MD5哈希值会随着输入的增长而不断变化吗?

时间:2012-02-22 06:10:29

标签: mysql md5

MySQL的MD5哈希函数返回的值是否会无限期地继续变化,因为给它的字符串无限增长?

,例如,这些将继续返回不同的值:

MD5("A"+"B"+"C")
MD5("A"+"B"+"C"+"D")
MD5("A"+"B"+"C"+"D"+"E")
MD5("A"+"B"+"C"+"D"+"E"+"D")
... and so on until a very long list of values ....

在某些时候,当我们给函数提供非常长的输入字符串时,结果是否会停止变化,就像输入被截断一样?

我问,因为我想使用MD5函数通过存储这些字段的MD5哈希来比较两个记录和一大组字段。

========制作示例(你不需要回答这个问题但是你可能有兴趣:========

我有一个数据库应用程序,它定期从外部源获取数据并使用它来更新MySQL表。

让我们假设在第1个月,我首次下载:

downloaded data, where the first field is an ID, a key:
    1,"A","B","C"
    2,"A","D","E"
    3,"B","D","E"

I store this
    1,"A","B","C"
    2,"A","D","E"
    3,"B","D","E"

第二个月,我明白了         1, “A”, “B”, “C”         2, “A”, “d”, “X”         3, “B”, “d”, “E”         4, “B”, “F”, “E”

Notice that the record with ID 2 has changed.  Record with ID 4 is new.  So I store two new records:
    1,"A","B","C"
    2,"A","D","E"
    3,"B","D","E"
    2,"A","D","X"
    4,"B","F","E"

This way I have a history of *changes* to the data.

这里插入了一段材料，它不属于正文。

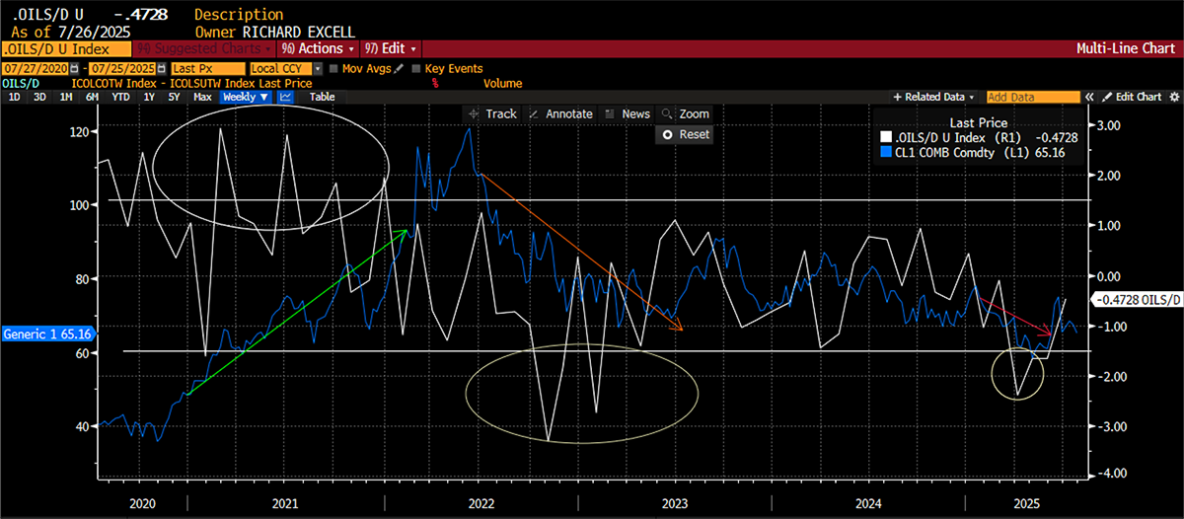The height and width of the screenshot is (519, 1184).
Task: Switch to the Table view tab
Action: pyautogui.click(x=322, y=98)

I don't want have to compare each field of the incoming data with each field of each of the stored records.
E.g., if I'm comparing incoming record x with exiting record a, I don't want to have to say:
    Add record x to the stored data if there is no record a such that x.ID == a.ID AND x.F1 == a.F1 AND x.F2 == a.F2 AND x.F3 == a.F3 [4 comparisons]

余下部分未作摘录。